Part of that iconography is the haunting sound of a lone piper skirling dolorously as a flag-draped casket is slowly marched on the shoulders of companions-in-arms into the bay of a waiting transport plane.

Master Cpl. Mike Meagher played the bagpipes when the first ramp ceremony at Kandahar Airfield was held for Pte. Braun Woodfield of Eastern Passage, N.S., in November 2005 and again for diplomat Glyn Berry when he died two months later.

Since then he has participated in more than 30 similar farewells for Canadian, American and Dutch soldiers in Afghanistan.

"This is a responsibility, a duty and an honour," said Meagher, who thought he would give the bagpipes "a kick" when he joined the army 22 years ago because of his mixed Scottish-Irish heritage. "When a ceremony is done correctly here there is often an emotional response, particularly for those who were directly involved.

"Even if you know the person who has died, as I did the first time here because he was in my company, once you start playing you don't tend to dwell on that. The quality of sound is what you think of."

There are seven Canadian pipers serving in Kandahar at the moment. Most military pipers know about 400 tunes, but what has been played most often at ramp ceremonies in Kandahar is the 18th-century British hymn, Amazing Grace.

Flowers of the Field, the traditional lament for fallen soldiers, has also been played at times. However, Meagher believes that it is more appropriately played at gravesides because it is not a slow march, which is suited to ramp ceremonies because it allows pallbearers to find a proper marching cadence.

Assigned to Canada's air wing at the airfield, the 40-year-old from Kitchener-Waterloo, Ont., is eight months into a 10-month tour, his third in Afghanistan in five years. He has also frequently played at repatriation ceremonies at CFB Trenton when Canadians killed in Afghanistan first return to home soil.

Playing bagpipes on a blistering tarmac in southern Afghanistan involves special challenges.

"It is definitely more difficult to play here. Temperature is a factor," Meagher said of this extremely arid region where the thermometer in summer sometimes reaches 60 C. "Bagpipes require a degree of moisture and that is not present in this atmosphere.
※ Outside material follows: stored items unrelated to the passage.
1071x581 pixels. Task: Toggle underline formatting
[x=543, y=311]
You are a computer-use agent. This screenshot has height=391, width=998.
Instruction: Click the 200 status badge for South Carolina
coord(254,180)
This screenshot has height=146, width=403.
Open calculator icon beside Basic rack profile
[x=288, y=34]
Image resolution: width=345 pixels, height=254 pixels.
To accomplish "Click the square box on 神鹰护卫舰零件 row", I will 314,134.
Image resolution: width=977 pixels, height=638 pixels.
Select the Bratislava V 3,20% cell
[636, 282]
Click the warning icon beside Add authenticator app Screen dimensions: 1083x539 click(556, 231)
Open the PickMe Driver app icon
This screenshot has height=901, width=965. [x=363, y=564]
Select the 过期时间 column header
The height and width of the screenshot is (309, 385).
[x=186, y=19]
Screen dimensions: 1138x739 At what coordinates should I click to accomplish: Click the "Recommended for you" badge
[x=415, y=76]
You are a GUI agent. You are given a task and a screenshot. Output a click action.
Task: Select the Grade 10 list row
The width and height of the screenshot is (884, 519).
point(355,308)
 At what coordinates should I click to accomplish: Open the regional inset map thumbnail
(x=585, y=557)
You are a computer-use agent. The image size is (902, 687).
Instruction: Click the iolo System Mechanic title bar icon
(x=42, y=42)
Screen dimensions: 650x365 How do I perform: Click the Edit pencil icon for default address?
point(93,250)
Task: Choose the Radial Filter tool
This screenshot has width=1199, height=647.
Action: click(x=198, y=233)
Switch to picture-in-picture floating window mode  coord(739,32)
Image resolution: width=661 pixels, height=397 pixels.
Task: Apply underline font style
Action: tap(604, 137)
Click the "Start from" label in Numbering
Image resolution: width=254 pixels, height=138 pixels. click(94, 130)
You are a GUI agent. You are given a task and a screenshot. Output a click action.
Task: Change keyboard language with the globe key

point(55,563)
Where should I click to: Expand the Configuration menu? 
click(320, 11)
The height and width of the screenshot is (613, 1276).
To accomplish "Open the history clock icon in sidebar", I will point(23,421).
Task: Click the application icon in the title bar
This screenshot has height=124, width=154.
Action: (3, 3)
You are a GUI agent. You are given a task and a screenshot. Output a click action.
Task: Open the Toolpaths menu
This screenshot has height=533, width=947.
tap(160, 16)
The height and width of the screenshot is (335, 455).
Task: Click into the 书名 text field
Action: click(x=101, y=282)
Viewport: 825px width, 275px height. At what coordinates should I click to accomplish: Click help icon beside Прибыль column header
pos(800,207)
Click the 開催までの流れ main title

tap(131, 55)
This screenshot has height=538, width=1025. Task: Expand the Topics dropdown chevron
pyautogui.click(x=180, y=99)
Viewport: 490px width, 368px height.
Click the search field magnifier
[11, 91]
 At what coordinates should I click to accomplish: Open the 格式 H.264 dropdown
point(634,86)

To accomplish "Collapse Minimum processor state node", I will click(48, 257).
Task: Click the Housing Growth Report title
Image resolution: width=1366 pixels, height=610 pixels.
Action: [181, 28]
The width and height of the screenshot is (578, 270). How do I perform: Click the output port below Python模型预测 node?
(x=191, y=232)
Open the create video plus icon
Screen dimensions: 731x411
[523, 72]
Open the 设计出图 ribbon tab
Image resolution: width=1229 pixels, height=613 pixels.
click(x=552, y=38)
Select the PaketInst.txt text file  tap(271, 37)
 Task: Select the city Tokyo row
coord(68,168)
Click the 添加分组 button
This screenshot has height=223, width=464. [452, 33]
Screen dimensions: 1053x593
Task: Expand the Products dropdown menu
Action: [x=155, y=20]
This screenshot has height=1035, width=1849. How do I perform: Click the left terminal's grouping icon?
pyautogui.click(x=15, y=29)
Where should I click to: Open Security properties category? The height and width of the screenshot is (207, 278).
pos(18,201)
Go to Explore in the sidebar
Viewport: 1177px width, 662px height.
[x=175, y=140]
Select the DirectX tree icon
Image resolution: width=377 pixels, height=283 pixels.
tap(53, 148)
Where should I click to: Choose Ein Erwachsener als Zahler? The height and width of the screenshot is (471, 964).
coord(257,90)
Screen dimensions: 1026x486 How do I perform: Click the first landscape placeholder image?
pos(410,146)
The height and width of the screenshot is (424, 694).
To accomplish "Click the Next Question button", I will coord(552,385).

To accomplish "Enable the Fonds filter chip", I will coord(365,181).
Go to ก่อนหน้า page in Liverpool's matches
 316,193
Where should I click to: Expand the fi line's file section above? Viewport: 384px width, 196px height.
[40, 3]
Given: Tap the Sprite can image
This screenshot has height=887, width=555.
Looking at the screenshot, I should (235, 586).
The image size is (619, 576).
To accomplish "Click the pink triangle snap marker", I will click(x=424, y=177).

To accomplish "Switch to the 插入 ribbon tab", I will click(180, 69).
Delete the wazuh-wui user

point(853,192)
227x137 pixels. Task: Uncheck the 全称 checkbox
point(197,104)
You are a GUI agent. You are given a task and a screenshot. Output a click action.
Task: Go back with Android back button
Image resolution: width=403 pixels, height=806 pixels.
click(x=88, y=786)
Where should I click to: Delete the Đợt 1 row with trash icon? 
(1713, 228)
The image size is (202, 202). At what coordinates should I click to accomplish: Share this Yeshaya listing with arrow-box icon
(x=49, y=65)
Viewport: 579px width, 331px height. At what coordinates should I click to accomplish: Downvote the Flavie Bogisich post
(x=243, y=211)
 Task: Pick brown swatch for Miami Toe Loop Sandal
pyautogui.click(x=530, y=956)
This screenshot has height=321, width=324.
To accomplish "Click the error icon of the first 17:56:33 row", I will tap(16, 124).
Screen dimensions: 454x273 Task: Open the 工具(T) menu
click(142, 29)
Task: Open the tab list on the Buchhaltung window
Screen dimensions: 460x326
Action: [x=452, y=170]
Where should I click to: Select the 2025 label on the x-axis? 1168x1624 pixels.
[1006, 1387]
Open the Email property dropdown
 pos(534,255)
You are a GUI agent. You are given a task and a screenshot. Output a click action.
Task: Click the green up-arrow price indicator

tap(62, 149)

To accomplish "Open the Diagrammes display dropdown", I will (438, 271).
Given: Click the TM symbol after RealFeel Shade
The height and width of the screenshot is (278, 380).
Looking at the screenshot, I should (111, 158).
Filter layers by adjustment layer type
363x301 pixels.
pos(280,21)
I add water to my bag."

Bagpipes have been part of the culture of Scotland's warring clans as far back as the 11th century and of Highland regiments for centuries.

The French and Dutch militaries have pipe bands. So do the Royal Gurkhas and the armies of several Gulf states including Oman. Many Canadian regiments have pipe and drum bands, although only one regular force battalion, 2 Royal Canadian Regiment, still has a band.

"When the British Empire marched across the world, the pipers went along," Meagher said. "As many have said, bagpipes are an instrument of war. They inspire men to fight and lament those who have died. Regardless of what country's military plays them, they have become synonymous with war."

What Meagher plays in Kandahar is a military-issue Great Highland Bagpipe.

The ramp ceremonies and the pipers' central part in them, had become the iconic image of war in Canada "because they provide a snippet or snapshot for the media of what is going on," he said. "We couldn't possibly have done this during World War II because there were so many casualties.

"I don't know how practical it is, but it is a show of deep respect. I am a piper. A soldier has died, so I must play."
 link 

           (Reproduced under the Fair Dealings provisions of the Copyright Act


----------



## vorden (30 Aug 2010)

That's very well written, thank you for posting it.


----------



## tomahawk6 (30 Aug 2010)

Nothing more fitting than the skirling of the pipes as men engage in battle or when they have fallen.


----------



## jollyjacktar (30 Aug 2010)

Amazing Grace always set my teeth on edge during a Ramp, and still does to this day.  For me, Flowers of the Field is more fitting and what I would want piped.


----------



## Cansky (30 Aug 2010)

Although this is a well written article, the writter is incorrect about the first ramp ceremony.  Marc Leger, Ainsworth Dwyer, Nathan Smith and Richar Green were the first Canadian ramp ceremony held in Apr 2002.  I believe the piper's first ramp ceremony was Pte Woodfield.  Having attended the first ramp ceremony, I will never forget the raw emotions from all who were present.


----------



## Rogo (30 Aug 2010)

This was a very moving article, I wish that more Canadians would read it.


----------



## MP 811 (31 Aug 2010)

Great article.  I brought my pipes with me to Mirage with the full intention of playing for the repats when they came through there.  You wont believe what I was told....

They opted for a recorded version of the pipes over the real thing.  Told me that they had rehearsed with the recording and that "I might throw their timing off"....can you believe that!

I was so angry.  Then they had the gumption to ask me to play at their remembrance day ceremony.  I told them (exact words) "if i'm not "good enough" to play for the repats, then i'm not good enough to play for your remembrance ceremony.......use the recording"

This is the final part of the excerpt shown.